*Your instructions*: Scan the records for the string "below" and copy every line that holds it.

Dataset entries
■ ■ ■ ■
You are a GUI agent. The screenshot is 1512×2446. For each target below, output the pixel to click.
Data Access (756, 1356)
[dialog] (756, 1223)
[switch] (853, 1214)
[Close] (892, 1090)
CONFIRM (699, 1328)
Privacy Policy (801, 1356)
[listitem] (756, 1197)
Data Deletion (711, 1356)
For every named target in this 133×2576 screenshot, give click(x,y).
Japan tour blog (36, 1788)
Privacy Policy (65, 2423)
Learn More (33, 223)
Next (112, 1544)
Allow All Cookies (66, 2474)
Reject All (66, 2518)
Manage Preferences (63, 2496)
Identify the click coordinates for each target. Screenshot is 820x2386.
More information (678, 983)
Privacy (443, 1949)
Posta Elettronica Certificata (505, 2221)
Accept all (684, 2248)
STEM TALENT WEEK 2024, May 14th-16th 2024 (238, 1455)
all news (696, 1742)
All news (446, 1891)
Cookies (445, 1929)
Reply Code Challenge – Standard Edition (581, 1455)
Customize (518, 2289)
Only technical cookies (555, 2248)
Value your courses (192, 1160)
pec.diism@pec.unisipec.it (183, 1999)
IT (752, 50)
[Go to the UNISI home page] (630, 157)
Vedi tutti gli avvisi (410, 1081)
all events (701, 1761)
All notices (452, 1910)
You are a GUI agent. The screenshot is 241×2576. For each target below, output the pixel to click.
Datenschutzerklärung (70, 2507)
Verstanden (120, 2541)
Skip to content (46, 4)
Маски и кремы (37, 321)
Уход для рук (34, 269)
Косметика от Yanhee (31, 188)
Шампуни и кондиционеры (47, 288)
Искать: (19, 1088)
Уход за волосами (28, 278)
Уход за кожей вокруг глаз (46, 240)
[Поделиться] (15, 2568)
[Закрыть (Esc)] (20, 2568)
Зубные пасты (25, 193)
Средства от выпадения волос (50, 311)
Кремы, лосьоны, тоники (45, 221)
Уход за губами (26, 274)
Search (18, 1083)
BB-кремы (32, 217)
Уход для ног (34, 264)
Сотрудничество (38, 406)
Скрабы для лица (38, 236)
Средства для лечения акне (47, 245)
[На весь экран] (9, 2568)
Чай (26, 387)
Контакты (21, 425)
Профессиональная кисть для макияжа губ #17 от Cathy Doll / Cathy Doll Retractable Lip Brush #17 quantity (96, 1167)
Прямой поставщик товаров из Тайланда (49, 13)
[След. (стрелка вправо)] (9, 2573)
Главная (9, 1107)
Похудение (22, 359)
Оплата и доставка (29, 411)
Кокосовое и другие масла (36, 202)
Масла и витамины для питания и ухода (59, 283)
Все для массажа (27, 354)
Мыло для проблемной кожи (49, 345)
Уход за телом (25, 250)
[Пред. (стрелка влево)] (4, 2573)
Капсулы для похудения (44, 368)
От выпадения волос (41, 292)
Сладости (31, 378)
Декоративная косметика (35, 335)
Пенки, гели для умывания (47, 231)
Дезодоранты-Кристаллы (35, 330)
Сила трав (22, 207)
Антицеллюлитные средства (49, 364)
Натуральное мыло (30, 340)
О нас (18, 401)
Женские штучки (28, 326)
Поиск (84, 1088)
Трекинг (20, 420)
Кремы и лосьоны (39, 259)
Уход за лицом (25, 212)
■ ■ ■ ■
*Response area*:
You are a GUI agent. The screenshot is 1512×2446. For each target below, output the pixel to click.
You are a GUI agent. The screenshot is 241×2576. For each target below, output the pixel to click.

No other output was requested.